Stored records:
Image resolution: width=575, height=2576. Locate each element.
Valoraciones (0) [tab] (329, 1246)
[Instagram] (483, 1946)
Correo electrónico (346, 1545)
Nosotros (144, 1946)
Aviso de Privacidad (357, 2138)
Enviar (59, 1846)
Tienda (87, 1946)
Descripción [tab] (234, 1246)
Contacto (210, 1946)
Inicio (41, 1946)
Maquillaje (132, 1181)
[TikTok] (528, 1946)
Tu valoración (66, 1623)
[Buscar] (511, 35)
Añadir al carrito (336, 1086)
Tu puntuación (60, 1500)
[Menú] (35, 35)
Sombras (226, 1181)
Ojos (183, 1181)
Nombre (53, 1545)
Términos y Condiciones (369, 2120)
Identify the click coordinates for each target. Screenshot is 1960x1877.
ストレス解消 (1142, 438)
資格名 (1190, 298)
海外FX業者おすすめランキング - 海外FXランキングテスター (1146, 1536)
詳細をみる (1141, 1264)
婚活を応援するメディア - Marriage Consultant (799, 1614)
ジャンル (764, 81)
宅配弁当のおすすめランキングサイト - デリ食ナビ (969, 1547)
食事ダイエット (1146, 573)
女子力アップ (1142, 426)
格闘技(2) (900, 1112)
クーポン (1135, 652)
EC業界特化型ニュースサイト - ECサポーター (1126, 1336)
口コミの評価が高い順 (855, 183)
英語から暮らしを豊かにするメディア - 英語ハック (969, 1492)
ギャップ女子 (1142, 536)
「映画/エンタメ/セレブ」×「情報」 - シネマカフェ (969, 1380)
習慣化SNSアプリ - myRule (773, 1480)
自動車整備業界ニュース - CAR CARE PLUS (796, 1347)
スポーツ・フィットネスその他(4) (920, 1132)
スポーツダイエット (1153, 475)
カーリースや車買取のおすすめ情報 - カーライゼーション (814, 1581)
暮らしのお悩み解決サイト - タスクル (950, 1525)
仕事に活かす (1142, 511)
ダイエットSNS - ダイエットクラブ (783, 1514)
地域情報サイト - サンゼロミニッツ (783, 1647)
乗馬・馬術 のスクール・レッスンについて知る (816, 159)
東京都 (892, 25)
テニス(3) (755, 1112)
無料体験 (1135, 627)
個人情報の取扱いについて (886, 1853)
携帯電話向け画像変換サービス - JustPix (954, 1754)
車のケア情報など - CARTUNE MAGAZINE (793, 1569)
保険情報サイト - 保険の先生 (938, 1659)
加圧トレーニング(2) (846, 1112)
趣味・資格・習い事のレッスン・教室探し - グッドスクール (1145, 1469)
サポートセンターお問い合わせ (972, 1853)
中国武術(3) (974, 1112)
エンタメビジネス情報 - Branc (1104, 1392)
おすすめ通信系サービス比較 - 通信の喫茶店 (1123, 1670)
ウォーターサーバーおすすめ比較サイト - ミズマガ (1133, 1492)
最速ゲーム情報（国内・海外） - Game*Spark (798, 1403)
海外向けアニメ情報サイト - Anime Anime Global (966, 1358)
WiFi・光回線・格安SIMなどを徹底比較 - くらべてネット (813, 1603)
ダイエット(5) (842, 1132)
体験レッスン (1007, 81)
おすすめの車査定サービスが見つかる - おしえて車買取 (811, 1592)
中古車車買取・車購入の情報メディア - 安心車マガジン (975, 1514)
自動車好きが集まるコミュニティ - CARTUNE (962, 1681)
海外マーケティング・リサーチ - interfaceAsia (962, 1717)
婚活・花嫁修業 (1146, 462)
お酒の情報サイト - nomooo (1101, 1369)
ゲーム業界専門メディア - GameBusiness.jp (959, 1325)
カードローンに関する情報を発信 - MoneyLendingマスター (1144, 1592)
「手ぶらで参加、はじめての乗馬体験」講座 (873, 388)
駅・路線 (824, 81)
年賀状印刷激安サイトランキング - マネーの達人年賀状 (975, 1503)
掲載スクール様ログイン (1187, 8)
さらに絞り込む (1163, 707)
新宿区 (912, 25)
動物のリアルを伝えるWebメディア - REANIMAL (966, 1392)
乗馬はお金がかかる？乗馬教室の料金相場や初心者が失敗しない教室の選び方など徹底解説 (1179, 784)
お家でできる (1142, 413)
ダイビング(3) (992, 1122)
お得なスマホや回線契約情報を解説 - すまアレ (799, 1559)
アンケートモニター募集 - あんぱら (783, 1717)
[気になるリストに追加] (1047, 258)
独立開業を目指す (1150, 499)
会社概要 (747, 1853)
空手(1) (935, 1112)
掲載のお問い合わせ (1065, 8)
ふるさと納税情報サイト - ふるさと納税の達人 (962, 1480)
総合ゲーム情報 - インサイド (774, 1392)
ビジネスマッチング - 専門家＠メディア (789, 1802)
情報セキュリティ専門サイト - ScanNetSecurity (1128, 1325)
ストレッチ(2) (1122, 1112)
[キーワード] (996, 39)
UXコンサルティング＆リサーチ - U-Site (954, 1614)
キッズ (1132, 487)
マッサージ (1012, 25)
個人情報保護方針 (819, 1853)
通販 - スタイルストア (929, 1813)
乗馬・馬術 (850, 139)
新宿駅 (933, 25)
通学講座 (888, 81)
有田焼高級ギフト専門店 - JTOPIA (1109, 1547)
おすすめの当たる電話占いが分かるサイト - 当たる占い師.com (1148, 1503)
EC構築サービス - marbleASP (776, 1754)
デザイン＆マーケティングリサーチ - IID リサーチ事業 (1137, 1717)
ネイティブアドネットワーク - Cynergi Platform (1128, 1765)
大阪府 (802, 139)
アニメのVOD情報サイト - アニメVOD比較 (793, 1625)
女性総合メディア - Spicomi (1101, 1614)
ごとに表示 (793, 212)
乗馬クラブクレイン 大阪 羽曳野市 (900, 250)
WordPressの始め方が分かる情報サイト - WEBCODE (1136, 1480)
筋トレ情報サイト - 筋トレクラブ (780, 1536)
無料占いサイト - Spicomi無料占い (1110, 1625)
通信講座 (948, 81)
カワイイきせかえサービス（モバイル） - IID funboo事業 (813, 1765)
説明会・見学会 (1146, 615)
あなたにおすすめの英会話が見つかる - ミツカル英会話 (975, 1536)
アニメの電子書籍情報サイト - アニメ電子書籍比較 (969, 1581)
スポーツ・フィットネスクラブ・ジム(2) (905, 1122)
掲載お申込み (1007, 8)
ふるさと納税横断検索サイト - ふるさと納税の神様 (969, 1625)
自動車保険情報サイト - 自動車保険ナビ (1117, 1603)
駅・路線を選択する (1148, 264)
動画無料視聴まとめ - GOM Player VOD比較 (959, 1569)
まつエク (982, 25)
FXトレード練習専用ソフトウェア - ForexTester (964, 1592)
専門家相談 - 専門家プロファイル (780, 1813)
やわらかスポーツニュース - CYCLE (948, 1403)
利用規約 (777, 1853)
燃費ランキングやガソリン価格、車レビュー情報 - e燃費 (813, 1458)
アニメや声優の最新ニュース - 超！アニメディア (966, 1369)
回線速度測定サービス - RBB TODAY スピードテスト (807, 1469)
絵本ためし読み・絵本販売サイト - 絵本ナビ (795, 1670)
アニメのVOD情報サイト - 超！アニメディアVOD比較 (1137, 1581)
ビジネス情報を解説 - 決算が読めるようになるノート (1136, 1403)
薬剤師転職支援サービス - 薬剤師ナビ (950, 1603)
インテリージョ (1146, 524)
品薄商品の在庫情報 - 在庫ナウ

### Task prompt
Repeat all of the entries exactly.

### Response area
Image resolution: width=575, height=2576. Locate each element.
Valoraciones (0) [tab] (329, 1246)
[Instagram] (483, 1946)
Correo electrónico (346, 1545)
Nosotros (144, 1946)
Aviso de Privacidad (357, 2138)
Enviar (59, 1846)
Tienda (87, 1946)
Descripción [tab] (234, 1246)
Contacto (210, 1946)
Inicio (41, 1946)
Maquillaje (132, 1181)
[TikTok] (528, 1946)
Tu valoración (66, 1623)
[Buscar] (511, 35)
Añadir al carrito (336, 1086)
Tu puntuación (60, 1500)
[Menú] (35, 35)
Sombras (226, 1181)
Ojos (183, 1181)
Nombre (53, 1545)
Términos y Condiciones (369, 2120)
Identify the click coordinates for each target. Screenshot is 1960x1877.
ストレス解消 (1142, 438)
資格名 (1190, 298)
海外FX業者おすすめランキング - 海外FXランキングテスター (1146, 1536)
詳細をみる (1141, 1264)
婚活を応援するメディア - Marriage Consultant (799, 1614)
ジャンル (764, 81)
宅配弁当のおすすめランキングサイト - デリ食ナビ (969, 1547)
食事ダイエット (1146, 573)
女子力アップ (1142, 426)
格闘技(2) (900, 1112)
クーポン (1135, 652)
EC業界特化型ニュースサイト - ECサポーター (1126, 1336)
口コミの評価が高い順 (855, 183)
英語から暮らしを豊かにするメディア - 英語ハック (969, 1492)
ギャップ女子 (1142, 536)
「映画/エンタメ/セレブ」×「情報」 - シネマカフェ (969, 1380)
習慣化SNSアプリ - myRule (773, 1480)
自動車整備業界ニュース - CAR CARE PLUS (796, 1347)
スポーツ・フィットネスその他(4) (920, 1132)
スポーツダイエット (1153, 475)
カーリースや車買取のおすすめ情報 - カーライゼーション (814, 1581)
暮らしのお悩み解決サイト - タスクル (950, 1525)
仕事に活かす (1142, 511)
ダイエットSNS - ダイエットクラブ (783, 1514)
地域情報サイト - サンゼロミニッツ (783, 1647)
乗馬・馬術 のスクール・レッスンについて知る (816, 159)
東京都 (892, 25)
テニス(3) (755, 1112)
無料体験 (1135, 627)
個人情報の取扱いについて (886, 1853)
携帯電話向け画像変換サービス - JustPix (954, 1754)
車のケア情報など - CARTUNE MAGAZINE (793, 1569)
保険情報サイト - 保険の先生 (938, 1659)
加圧トレーニング(2) (846, 1112)
趣味・資格・習い事のレッスン・教室探し - グッドスクール (1145, 1469)
サポートセンターお問い合わせ (972, 1853)
中国武術(3) (974, 1112)
エンタメビジネス情報 - Branc (1104, 1392)
おすすめ通信系サービス比較 - 通信の喫茶店 (1123, 1670)
ウォーターサーバーおすすめ比較サイト - ミズマガ (1133, 1492)
最速ゲーム情報（国内・海外） - Game*Spark (798, 1403)
海外向けアニメ情報サイト - Anime Anime Global (966, 1358)
WiFi・光回線・格安SIMなどを徹底比較 - くらべてネット (813, 1603)
ダイエット(5) (842, 1132)
体験レッスン (1007, 81)
おすすめの車査定サービスが見つかる - おしえて車買取 (811, 1592)
中古車車買取・車購入の情報メディア - 安心車マガジン (975, 1514)
自動車好きが集まるコミュニティ - CARTUNE (962, 1681)
海外マーケティング・リサーチ - interfaceAsia (962, 1717)
婚活・花嫁修業 (1146, 462)
お酒の情報サイト - nomooo (1101, 1369)
ゲーム業界専門メディア - GameBusiness.jp (959, 1325)
カードローンに関する情報を発信 - MoneyLendingマスター (1144, 1592)
「手ぶらで参加、はじめての乗馬体験」講座 (873, 388)
駅・路線 (824, 81)
年賀状印刷激安サイトランキング - マネーの達人年賀状 (975, 1503)
掲載スクール様ログイン (1187, 8)
さらに絞り込む (1163, 707)
新宿区 (912, 25)
動物のリアルを伝えるWebメディア - REANIMAL (966, 1392)
乗馬はお金がかかる？乗馬教室の料金相場や初心者が失敗しない教室の選び方など徹底解説 (1179, 784)
お家でできる (1142, 413)
ダイビング(3) (992, 1122)
お得なスマホや回線契約情報を解説 - すまアレ (799, 1559)
アンケートモニター募集 - あんぱら (783, 1717)
[気になるリストに追加] (1047, 258)
独立開業を目指す (1150, 499)
会社概要 (747, 1853)
空手(1) (935, 1112)
掲載のお問い合わせ (1065, 8)
ふるさと納税情報サイト - ふるさと納税の達人 (962, 1480)
総合ゲーム情報 - インサイド (774, 1392)
ビジネスマッチング - 専門家＠メディア (789, 1802)
情報セキュリティ専門サイト - ScanNetSecurity (1128, 1325)
ストレッチ(2) (1122, 1112)
[キーワード] (996, 39)
UXコンサルティング＆リサーチ - U-Site (954, 1614)
キッズ (1132, 487)
マッサージ (1012, 25)
個人情報保護方針 (819, 1853)
通販 - スタイルストア (929, 1813)
乗馬・馬術 (850, 139)
新宿駅 (933, 25)
通学講座 (888, 81)
有田焼高級ギフト専門店 - JTOPIA (1109, 1547)
おすすめの当たる電話占いが分かるサイト - 当たる占い師.com (1148, 1503)
EC構築サービス - marbleASP (776, 1754)
デザイン＆マーケティングリサーチ - IID リサーチ事業 (1137, 1717)
ネイティブアドネットワーク - Cynergi Platform (1128, 1765)
大阪府 (802, 139)
アニメのVOD情報サイト - アニメVOD比較 (793, 1625)
女性総合メディア - Spicomi (1101, 1614)
ごとに表示 (793, 212)
乗馬クラブクレイン 大阪 羽曳野市 (900, 250)
WordPressの始め方が分かる情報サイト - WEBCODE (1136, 1480)
筋トレ情報サイト - 筋トレクラブ (780, 1536)
無料占いサイト - Spicomi無料占い (1110, 1625)
通信講座 (948, 81)
カワイイきせかえサービス（モバイル） - IID funboo事業 (813, 1765)
説明会・見学会 (1146, 615)
あなたにおすすめの英会話が見つかる - ミツカル英会話 (975, 1536)
アニメの電子書籍情報サイト - アニメ電子書籍比較 (969, 1581)
スポーツ・フィットネスクラブ・ジム(2) (905, 1122)
掲載お申込み (1007, 8)
ふるさと納税横断検索サイト - ふるさと納税の神様 (969, 1625)
自動車保険情報サイト - 自動車保険ナビ (1117, 1603)
駅・路線を選択する (1148, 264)
動画無料視聴まとめ - GOM Player VOD比較 (959, 1569)
まつエク (982, 25)
FXトレード練習専用ソフトウェア - ForexTester (964, 1592)
専門家相談 - 専門家プロファイル (780, 1813)
やわらかスポーツニュース - CYCLE (948, 1403)
利用規約 (777, 1853)
燃費ランキングやガソリン価格、車レビュー情報 - e燃費 (813, 1458)
アニメや声優の最新ニュース - 超！アニメディア (966, 1369)
回線速度測定サービス - RBB TODAY スピードテスト (807, 1469)
絵本ためし読み・絵本販売サイト - 絵本ナビ (795, 1670)
アニメのVOD情報サイト - 超！アニメディアVOD比較 (1137, 1581)
ビジネス情報を解説 - 決算が読めるようになるノート (1136, 1403)
薬剤師転職支援サービス - 薬剤師ナビ (950, 1603)
インテリージョ (1146, 524)
品薄商品の在庫情報 - 在庫ナウ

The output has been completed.